Reforme 3

Le régime Présidentiel n’est pas un régime politique à 100% démocratique, car il ne respecte pas le principe essentiel de l’exercice collégiale du pouvoir politique.

C’est pourquoi nous préconisons l’instauration du Gouvernement Collégial, en remplaçant l’élection au suffrage universel direct du Président de la République par l’élection d’un collège de quatre grands élus duquel sera issu, le Président de la République, un vice-Président, le Président du Sénat et le Président de la Cour suprême.


Pourquoi, instaurer le Gouvernement Collégial ?

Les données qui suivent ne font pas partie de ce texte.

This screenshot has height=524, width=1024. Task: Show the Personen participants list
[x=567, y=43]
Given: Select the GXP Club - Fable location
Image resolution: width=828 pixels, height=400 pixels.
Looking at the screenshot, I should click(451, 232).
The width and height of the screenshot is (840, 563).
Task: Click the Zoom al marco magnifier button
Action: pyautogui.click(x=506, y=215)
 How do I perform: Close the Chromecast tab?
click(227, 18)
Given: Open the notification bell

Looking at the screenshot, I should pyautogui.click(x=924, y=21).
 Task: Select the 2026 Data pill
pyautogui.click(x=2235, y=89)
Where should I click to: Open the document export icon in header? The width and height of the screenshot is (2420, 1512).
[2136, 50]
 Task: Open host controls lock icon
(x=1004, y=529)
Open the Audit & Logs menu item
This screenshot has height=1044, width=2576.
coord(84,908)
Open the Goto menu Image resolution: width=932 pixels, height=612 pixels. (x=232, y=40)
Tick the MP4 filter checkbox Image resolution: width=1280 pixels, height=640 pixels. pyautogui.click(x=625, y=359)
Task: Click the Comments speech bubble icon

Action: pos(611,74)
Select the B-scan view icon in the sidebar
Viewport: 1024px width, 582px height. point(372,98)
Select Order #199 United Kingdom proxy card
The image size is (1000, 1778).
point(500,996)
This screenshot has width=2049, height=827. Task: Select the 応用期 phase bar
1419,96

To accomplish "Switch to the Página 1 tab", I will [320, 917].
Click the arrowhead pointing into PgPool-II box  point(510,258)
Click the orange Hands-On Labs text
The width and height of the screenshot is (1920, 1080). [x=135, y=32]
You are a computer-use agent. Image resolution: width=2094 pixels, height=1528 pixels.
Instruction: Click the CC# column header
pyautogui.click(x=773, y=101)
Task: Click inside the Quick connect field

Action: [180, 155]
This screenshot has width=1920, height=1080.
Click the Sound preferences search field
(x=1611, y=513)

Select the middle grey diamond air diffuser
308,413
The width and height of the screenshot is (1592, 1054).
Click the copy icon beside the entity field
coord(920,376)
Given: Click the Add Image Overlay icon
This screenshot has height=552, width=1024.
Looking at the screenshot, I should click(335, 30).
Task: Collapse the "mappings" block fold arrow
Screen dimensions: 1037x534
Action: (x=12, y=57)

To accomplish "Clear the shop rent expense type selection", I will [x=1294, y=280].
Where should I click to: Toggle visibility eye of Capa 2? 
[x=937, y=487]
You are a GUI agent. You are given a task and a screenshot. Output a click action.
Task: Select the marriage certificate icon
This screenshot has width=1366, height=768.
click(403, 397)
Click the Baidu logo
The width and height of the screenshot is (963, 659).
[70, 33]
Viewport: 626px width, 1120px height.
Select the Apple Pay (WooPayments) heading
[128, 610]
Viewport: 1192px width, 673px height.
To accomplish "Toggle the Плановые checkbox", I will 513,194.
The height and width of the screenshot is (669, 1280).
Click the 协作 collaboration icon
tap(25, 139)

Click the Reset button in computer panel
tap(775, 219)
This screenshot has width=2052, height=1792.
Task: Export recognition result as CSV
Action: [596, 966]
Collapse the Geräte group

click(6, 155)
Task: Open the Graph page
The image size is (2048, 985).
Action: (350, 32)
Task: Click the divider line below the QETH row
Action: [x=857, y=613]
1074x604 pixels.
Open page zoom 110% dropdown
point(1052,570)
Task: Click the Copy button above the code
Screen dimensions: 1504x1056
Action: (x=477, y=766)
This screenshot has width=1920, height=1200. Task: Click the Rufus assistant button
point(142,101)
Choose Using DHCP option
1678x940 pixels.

Les fondateurs de la démocratie, les Athéniens, ont établi comme principe démocratique fondamental, le gouvernement collégial de l’Etat avec comme principales obligations, l’élection de tous les principaux magistrats en charge de gérer les affaires de l’Etat et l’application de la règle de compétences partagées entre ces principaux élus.

Il faut reconnaître qu’un tel gouvernement collégial de l’Etat n’a jamais existé en Afrique Noire. Cependant, l’existence dans la culture africaine de la notion « d’arbre à palabre », lieu essentiel de concertation et de décision consensuelle sur les problèmes rencontrés au sein de la famille ou du village, prédispose les africains à expérimenter un tel modèle de gouvernement démocratique.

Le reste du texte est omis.